TAREFA CURTA ▸
Segundo o trecho da entrevista, para quanto o projeto vai aumentar o salário dos deputados?

TRECHO DO TEXTO ▸
"""
Indagado se a iniciativa não
teria repercussão negativa, disse que talvez vote antes algum
outro tema importante. Mas
insistiu que pretende aprovar
em fevereiro o projeto que elevará o salário dos deputados
dos atuais R$ 12.750 para cerca
de R$ 16.700 -um reajuste que
aplicará a inflação do período.
Chinaglia diz não guardar
mágoas do processo eleitoral.
Mas não consegue esconder
ressentimentos em relação ao
presidente reeleito do Senado,
Renan Calheiros (PMDB-AL),
que teria trabalhado por Aldo
Rebelo (PC do B-SP).
A seguir, trechos da entrevista concedida ontem à Folha:
FOLHA - A associação do seu nome
ao do ex-deputado José Dirceu durante a campanha o incomodou?
ARLINDO CHINAGLIA - Evidente
que incomodou. Foi uma estratégia de explorar e aumentar
aquilo que ficou definido como
antipetismo. É uma falsa questão, ninguém sabe onde está a
proposta de anistia do José
Dirceu. Ele já declarou que vai
batalhar pela anistia. É direito
dele. Se alguém apresentar um
projeto de lei, vai tramitar.
"""
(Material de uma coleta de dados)
"""
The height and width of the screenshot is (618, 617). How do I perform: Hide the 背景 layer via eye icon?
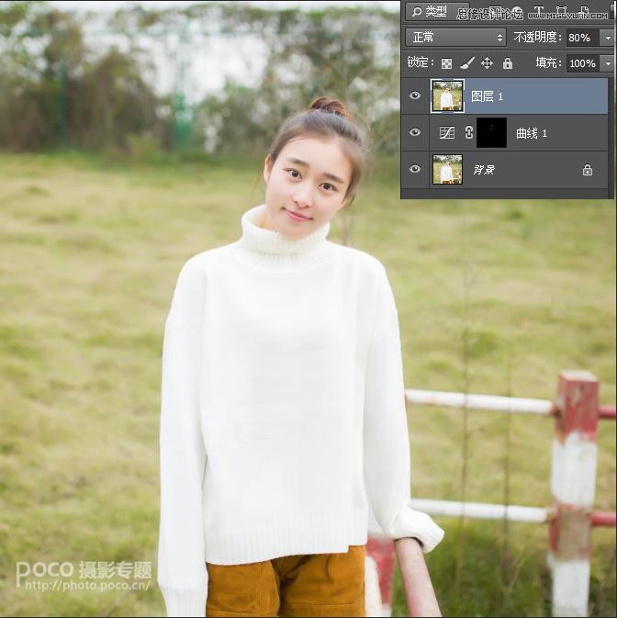(415, 169)
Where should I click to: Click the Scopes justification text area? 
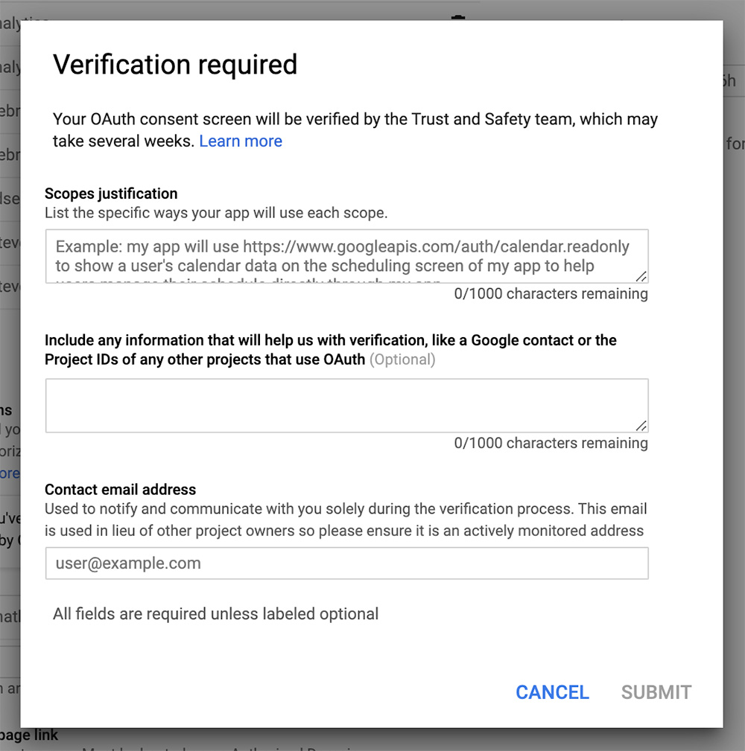coord(346,256)
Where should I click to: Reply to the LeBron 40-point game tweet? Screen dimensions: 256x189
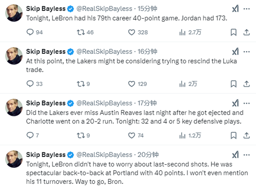click(30, 32)
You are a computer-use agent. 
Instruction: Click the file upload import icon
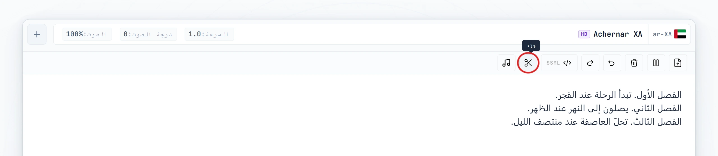[x=678, y=63]
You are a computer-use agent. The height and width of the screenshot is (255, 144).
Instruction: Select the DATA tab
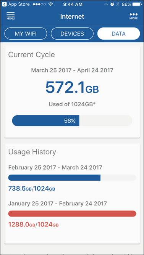tap(118, 34)
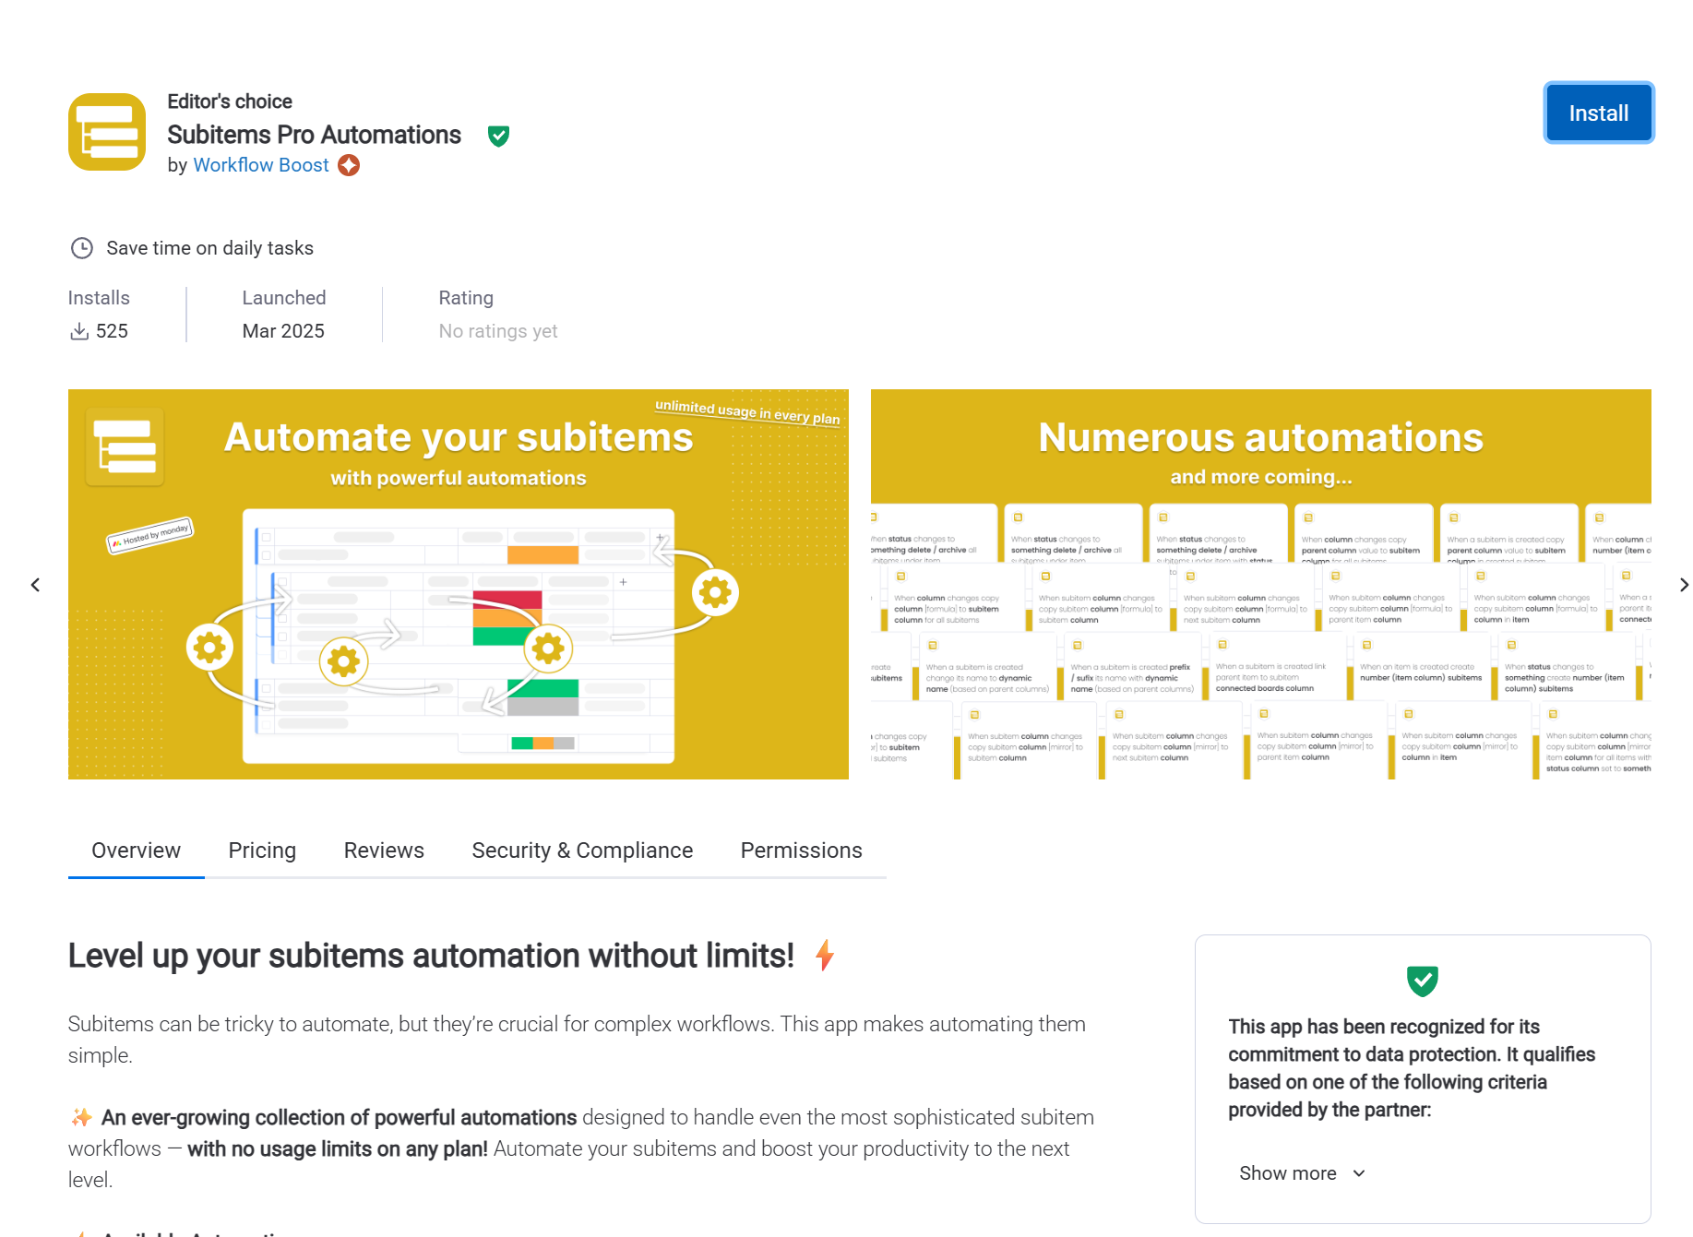The width and height of the screenshot is (1693, 1237).
Task: Switch to the Reviews tab
Action: pyautogui.click(x=384, y=850)
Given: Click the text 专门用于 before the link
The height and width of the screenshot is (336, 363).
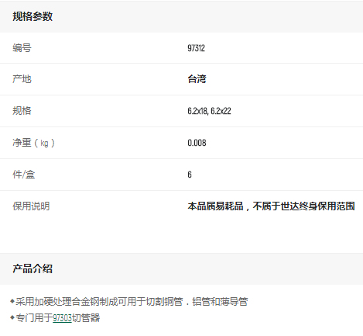Looking at the screenshot, I should tap(34, 318).
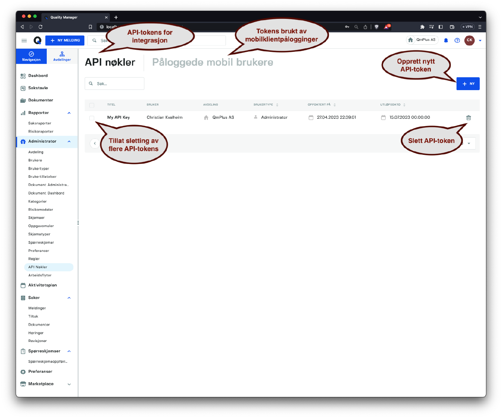Select all rows with the header checkbox
Screen dimensions: 502x418
[92, 105]
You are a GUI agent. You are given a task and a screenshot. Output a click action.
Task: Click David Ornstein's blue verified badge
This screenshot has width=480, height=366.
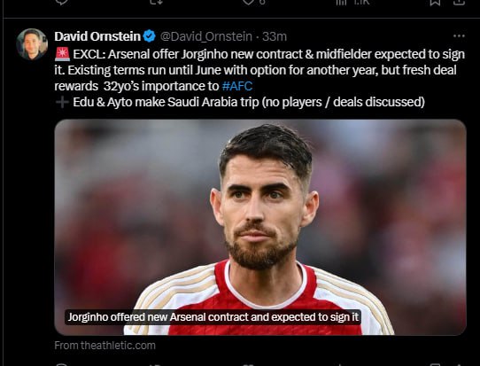coord(150,36)
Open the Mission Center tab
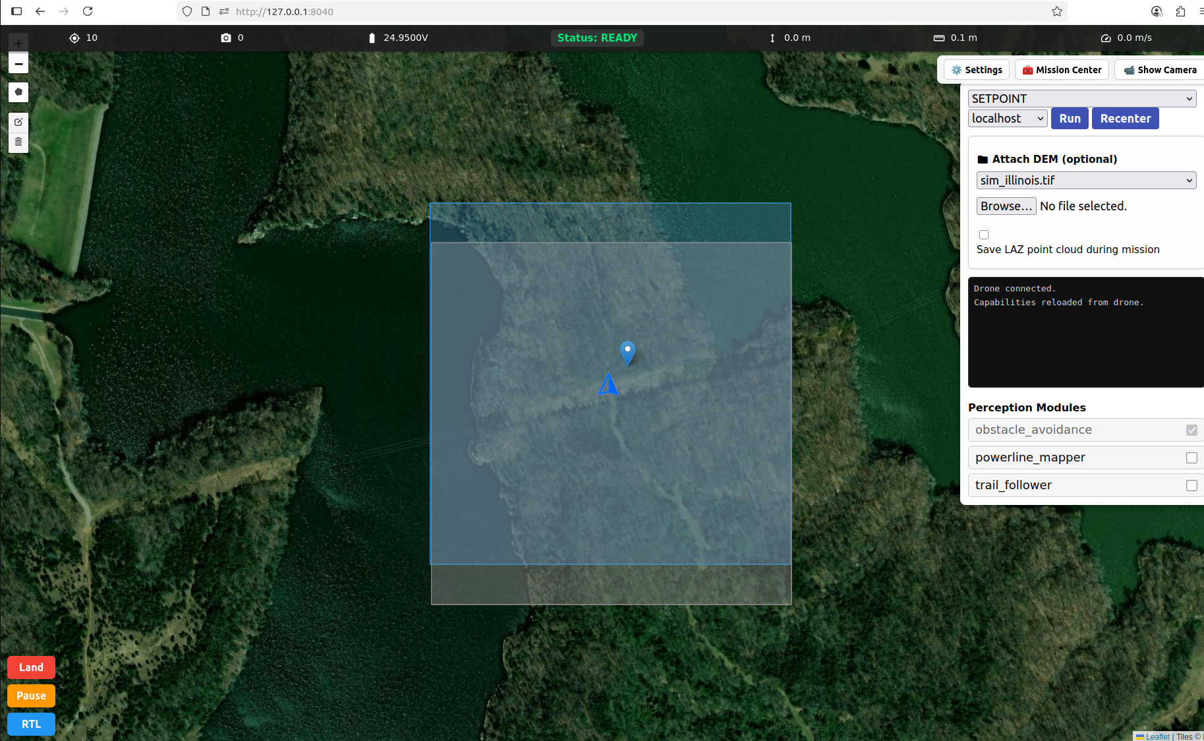Image resolution: width=1204 pixels, height=741 pixels. click(1062, 70)
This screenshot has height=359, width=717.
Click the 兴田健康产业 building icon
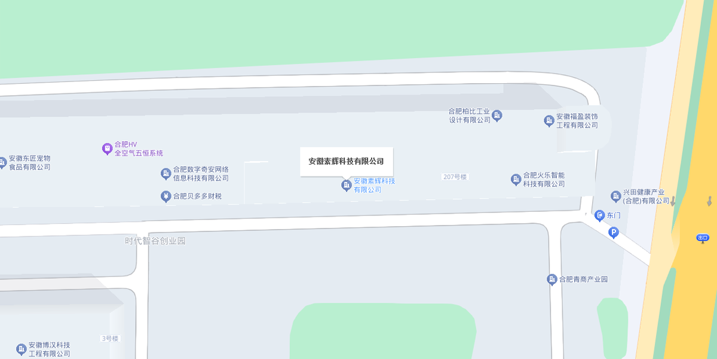616,196
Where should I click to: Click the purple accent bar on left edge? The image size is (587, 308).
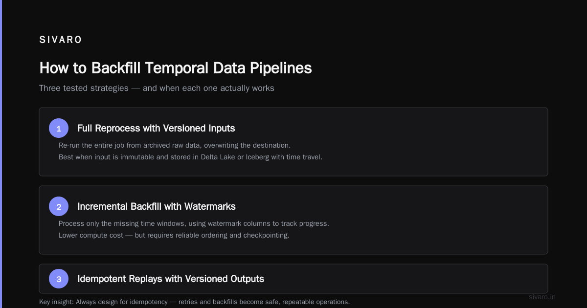(1, 154)
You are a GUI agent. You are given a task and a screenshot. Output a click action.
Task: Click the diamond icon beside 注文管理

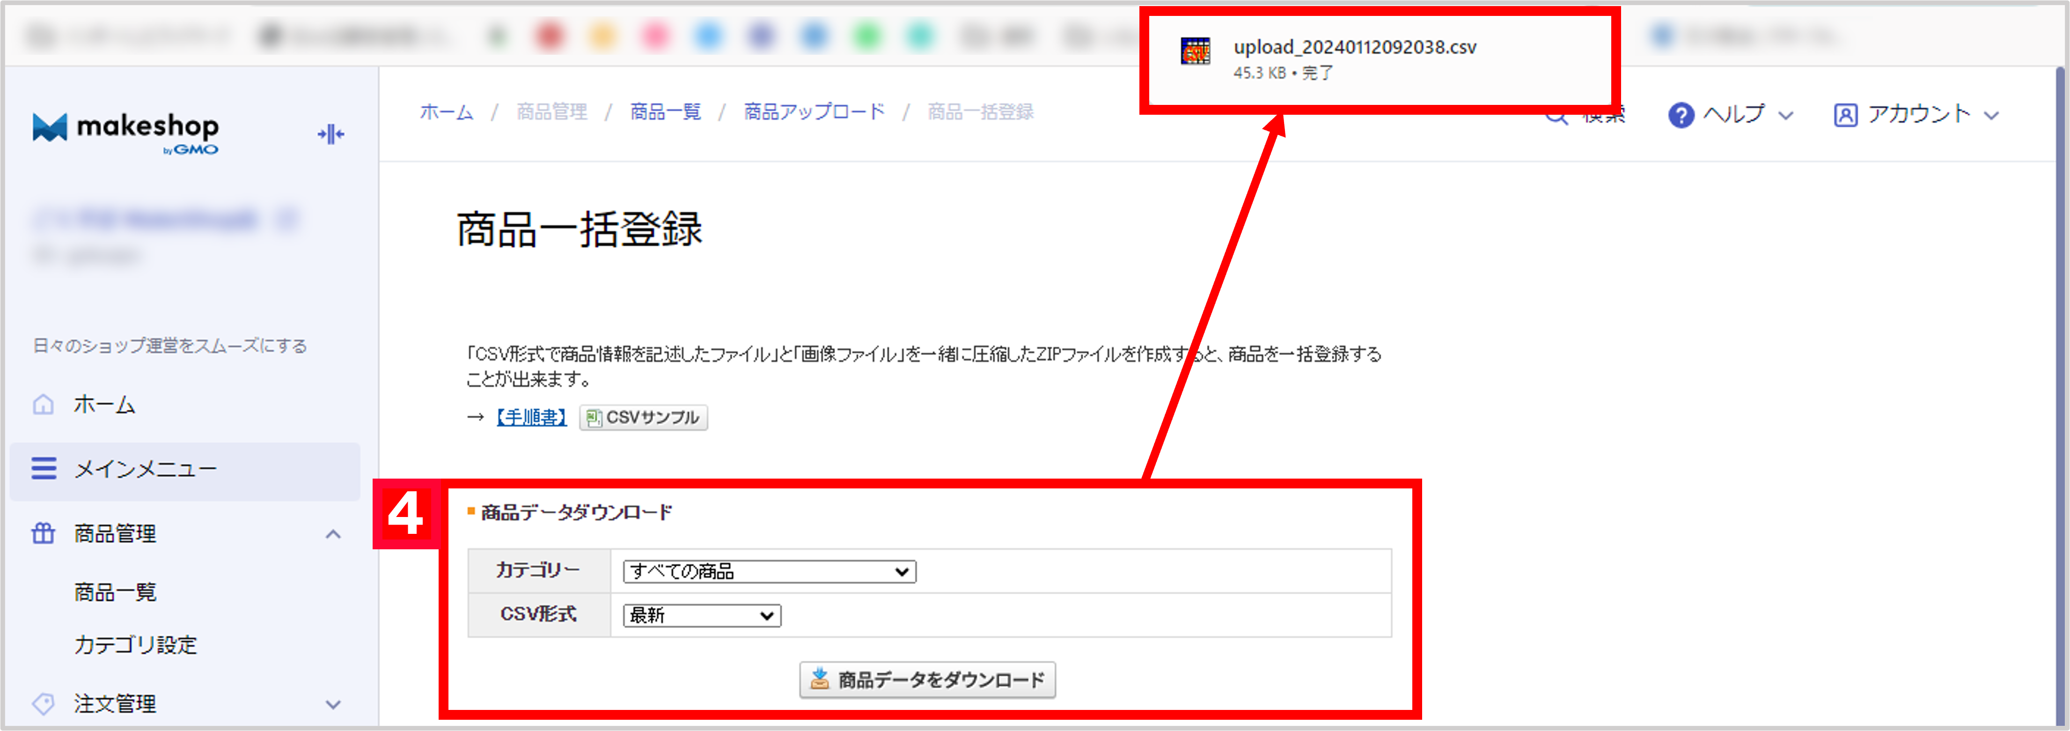point(43,704)
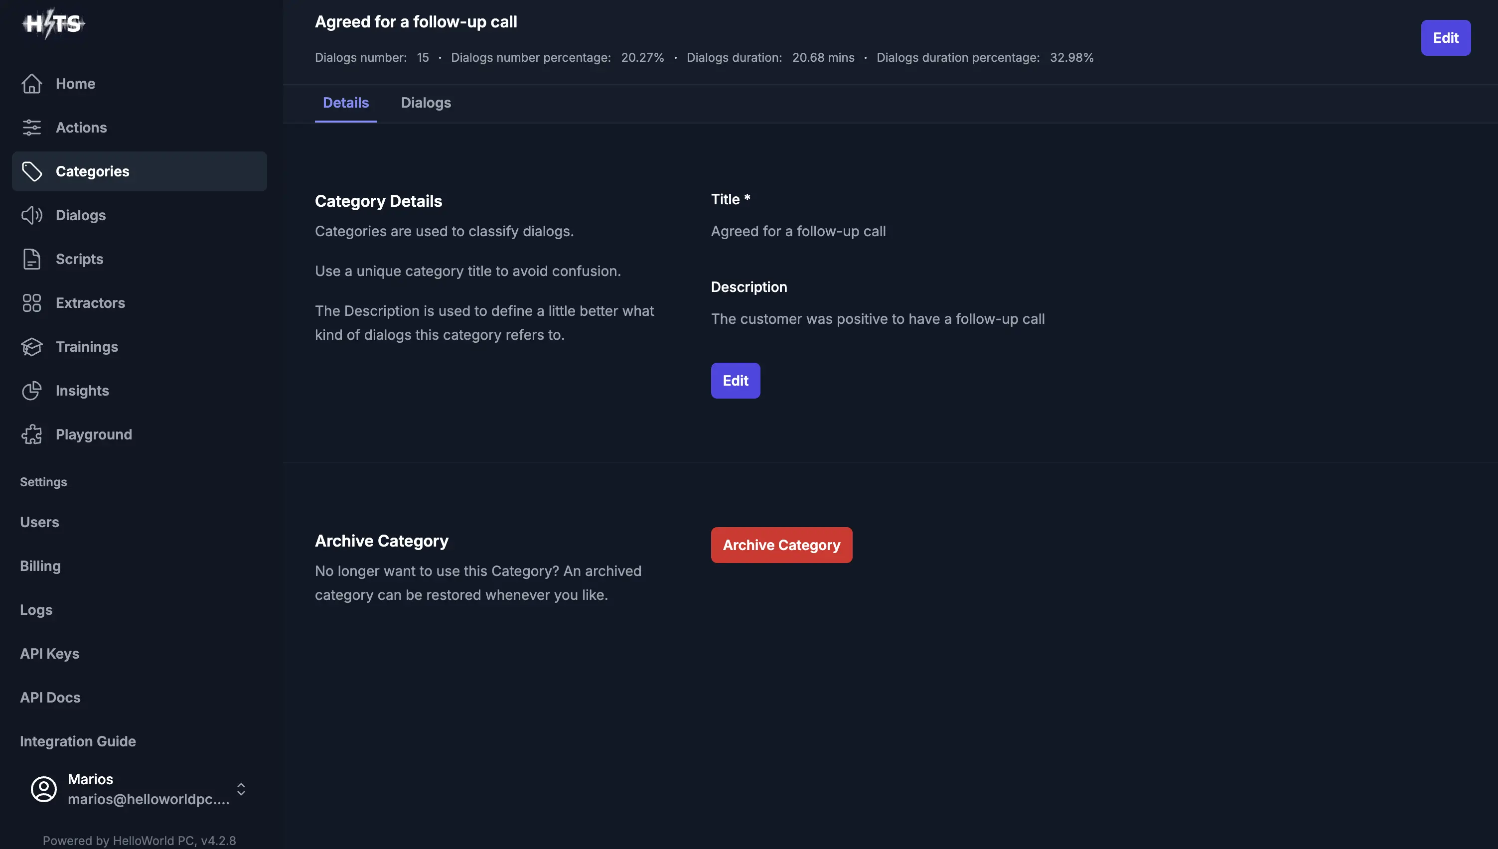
"""
RESPOSTA DO EXERCÍCIO ▸
Para cerca de R$ 16.700.